#### TASK PROMPT
Report every line of the records below that contains the word "ایران".

#### DATASET RECORDS
|---|
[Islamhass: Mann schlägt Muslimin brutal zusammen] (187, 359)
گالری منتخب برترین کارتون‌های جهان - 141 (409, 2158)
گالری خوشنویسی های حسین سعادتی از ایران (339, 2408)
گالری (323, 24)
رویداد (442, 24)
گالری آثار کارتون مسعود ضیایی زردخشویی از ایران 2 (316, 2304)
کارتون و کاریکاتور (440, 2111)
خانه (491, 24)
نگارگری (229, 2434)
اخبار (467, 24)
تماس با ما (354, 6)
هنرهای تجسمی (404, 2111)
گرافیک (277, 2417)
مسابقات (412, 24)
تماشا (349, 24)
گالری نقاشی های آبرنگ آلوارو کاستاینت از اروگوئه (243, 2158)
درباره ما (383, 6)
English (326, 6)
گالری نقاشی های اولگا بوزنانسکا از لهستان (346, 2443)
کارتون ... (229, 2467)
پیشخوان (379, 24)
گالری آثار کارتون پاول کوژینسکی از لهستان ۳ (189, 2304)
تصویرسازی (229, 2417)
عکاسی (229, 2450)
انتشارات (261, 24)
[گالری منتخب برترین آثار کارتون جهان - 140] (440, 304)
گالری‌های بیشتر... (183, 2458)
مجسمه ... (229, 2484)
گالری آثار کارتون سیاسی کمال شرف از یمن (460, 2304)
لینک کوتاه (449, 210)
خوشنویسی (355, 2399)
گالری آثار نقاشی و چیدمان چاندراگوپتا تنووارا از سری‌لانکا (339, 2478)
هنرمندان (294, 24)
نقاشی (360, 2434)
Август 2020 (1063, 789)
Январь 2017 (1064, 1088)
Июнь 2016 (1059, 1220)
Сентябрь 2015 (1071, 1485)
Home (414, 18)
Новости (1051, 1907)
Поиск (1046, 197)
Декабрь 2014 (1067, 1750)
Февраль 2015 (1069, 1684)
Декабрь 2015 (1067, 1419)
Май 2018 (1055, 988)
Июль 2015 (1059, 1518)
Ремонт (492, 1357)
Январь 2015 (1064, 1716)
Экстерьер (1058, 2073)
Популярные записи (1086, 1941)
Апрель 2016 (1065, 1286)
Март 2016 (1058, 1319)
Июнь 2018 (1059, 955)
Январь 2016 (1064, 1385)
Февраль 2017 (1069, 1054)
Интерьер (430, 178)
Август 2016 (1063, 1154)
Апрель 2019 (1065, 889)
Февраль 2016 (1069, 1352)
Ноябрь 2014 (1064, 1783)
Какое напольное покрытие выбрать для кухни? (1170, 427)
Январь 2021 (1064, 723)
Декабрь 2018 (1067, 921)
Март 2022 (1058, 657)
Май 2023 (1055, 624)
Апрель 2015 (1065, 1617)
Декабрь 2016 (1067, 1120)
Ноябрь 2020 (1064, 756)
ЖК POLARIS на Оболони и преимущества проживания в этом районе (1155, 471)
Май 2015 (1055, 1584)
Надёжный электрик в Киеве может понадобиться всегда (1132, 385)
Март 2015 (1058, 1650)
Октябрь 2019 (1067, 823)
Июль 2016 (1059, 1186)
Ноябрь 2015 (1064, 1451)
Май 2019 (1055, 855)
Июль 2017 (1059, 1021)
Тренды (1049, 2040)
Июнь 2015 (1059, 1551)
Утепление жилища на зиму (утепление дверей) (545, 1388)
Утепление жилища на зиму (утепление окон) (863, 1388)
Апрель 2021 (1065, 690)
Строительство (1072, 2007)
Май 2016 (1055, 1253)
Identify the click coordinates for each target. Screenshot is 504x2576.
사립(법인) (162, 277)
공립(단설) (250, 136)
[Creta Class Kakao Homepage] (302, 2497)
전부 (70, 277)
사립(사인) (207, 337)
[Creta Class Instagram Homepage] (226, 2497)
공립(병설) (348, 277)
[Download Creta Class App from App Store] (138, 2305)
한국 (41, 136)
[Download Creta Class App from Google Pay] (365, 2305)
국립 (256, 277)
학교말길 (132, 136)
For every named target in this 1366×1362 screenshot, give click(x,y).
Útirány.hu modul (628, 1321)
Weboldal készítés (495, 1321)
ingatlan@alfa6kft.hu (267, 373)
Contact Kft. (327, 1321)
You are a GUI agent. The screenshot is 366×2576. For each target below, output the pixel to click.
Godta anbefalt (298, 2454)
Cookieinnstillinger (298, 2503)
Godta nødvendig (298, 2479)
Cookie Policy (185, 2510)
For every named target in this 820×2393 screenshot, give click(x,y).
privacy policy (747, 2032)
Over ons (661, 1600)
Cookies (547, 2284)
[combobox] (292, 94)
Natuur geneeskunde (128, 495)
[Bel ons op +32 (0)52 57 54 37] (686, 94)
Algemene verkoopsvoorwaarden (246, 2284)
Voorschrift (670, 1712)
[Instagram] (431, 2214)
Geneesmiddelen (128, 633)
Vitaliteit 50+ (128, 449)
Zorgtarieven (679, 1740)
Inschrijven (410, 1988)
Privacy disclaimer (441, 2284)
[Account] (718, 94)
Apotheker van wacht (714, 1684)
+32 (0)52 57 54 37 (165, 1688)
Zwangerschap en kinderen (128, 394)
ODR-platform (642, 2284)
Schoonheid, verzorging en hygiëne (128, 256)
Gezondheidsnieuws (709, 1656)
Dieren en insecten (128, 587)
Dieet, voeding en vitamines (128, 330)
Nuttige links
|---|
#### TASK ANSWER
گالری خوشنویسی های حسین سعادتی از ایران (339, 2408)
گالری آثار کارتون مسعود ضیایی زردخشویی از ایران 2 (316, 2304)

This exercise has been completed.